Type: | Trad, Alpine, 500 ft (152 m), 5 pitches, Grade III |
FA: | Larry Kline, Keith Wrolstad, Nelson Gillis |
Page Views: | 1,229 total · 15/month |
Shared By: | Josh Smith on Mar 4, 2018 · Updates |
Admins: | Jason Halladay, Mike Hoskins, Anna Brown |
Description
Climbed 7/18/70. Per the Hill guide, scramble to a notch on the middle of the west face and climb a grassy ramp. Climb a steep gully to the ridge proper and continue to the top.
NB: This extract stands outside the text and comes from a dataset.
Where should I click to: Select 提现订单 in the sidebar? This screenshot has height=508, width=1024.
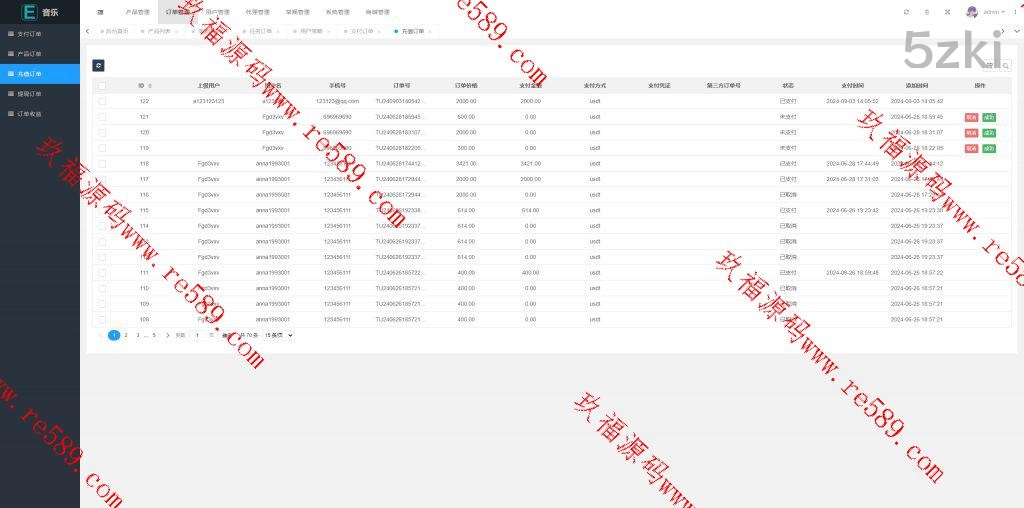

Guide rating is 5.5. Summit note from the FA says “Some aid used on two pitches.” Aid section is about 10+, not 5.5.
Location
From the saddle above the El Tecolote gully, descend to the NW around the North ridge of the Castle (the Mummy will be very obvious off to the right here) traversing counterclockwise around the Castle, turning south below the West face and aiming for an obvious notch (as seen in Bill’s photo here). Be sure to hug the edge of the Castle on the left as much as possible through this circumnavigation of the feature, following a faint climber’s trail and a few cairns to avoid some otherwise unnecessary and unpleasant bushwhacking. From the notch, scramble downhill slightly and ascend a 50 ft face (5.6) which gains a large grassy ramp above the Crujida face climbs. From here traverse East through some intermittent exposure and lower 5th class until the ledge ends at a prominent corner with a red wall on the right and a good hand crack leading up. Belay here to start P1 of the Upper South Ridge, which is also P3 of Crujida Fria. We roped up for both the 5.6 face and following traverse making the Upper South Ridge (approach and climb) a 5 pitch adventure.